**Work to complete:** Your answer should be the line that contains "Screen dimensions: 700x412" and each line after it, restated word for word through the final line of the entries.

**Record extracts:**
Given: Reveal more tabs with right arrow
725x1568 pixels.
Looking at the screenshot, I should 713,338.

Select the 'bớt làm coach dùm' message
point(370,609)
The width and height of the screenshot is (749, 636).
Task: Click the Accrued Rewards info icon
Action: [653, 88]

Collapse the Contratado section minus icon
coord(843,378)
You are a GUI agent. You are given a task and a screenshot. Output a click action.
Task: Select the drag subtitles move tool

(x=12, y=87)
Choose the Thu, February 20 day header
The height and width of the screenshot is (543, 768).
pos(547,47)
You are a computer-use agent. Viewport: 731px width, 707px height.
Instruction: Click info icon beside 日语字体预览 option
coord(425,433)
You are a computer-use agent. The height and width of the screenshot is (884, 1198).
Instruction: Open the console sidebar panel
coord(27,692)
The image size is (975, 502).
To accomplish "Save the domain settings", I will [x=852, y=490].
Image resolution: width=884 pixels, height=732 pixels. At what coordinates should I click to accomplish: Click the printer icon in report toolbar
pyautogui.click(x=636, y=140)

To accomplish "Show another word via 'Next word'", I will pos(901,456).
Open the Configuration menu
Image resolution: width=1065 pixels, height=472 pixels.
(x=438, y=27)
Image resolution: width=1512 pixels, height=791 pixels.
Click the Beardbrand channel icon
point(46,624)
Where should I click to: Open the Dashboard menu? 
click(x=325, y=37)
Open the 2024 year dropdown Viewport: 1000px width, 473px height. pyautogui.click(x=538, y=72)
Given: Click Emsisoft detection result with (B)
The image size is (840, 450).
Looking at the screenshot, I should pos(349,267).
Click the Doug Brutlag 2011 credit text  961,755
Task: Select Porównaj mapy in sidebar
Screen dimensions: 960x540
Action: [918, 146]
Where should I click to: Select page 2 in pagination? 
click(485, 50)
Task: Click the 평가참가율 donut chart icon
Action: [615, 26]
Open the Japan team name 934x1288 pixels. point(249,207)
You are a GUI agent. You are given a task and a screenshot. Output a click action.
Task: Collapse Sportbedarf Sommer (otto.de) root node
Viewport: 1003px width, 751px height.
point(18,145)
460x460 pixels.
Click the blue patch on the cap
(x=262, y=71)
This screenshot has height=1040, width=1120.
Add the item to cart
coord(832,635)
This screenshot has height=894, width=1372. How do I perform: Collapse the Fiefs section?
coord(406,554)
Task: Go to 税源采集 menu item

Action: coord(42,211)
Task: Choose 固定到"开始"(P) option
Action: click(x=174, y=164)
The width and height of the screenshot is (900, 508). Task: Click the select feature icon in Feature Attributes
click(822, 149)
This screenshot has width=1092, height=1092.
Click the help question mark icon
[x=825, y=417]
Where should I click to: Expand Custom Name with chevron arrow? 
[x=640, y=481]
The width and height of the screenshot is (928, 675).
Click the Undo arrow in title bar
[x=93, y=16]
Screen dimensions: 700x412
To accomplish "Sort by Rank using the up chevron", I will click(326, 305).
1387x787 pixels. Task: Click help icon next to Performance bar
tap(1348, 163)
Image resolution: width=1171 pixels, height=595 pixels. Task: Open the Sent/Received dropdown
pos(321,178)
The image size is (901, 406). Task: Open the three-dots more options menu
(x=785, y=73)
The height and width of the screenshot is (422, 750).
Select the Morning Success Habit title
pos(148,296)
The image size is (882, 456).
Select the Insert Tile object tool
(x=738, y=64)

**Task response:**
Screen dimensions: 700x412
To accomplish "Sort by Rank using the up chevron", I will click(326, 305).
1387x787 pixels. Task: Click help icon next to Performance bar
tap(1348, 163)
Image resolution: width=1171 pixels, height=595 pixels. Task: Open the Sent/Received dropdown
pos(321,178)
The image size is (901, 406). Task: Open the three-dots more options menu
(x=785, y=73)
The height and width of the screenshot is (422, 750).
Select the Morning Success Habit title
pos(148,296)
The image size is (882, 456).
Select the Insert Tile object tool
(x=738, y=64)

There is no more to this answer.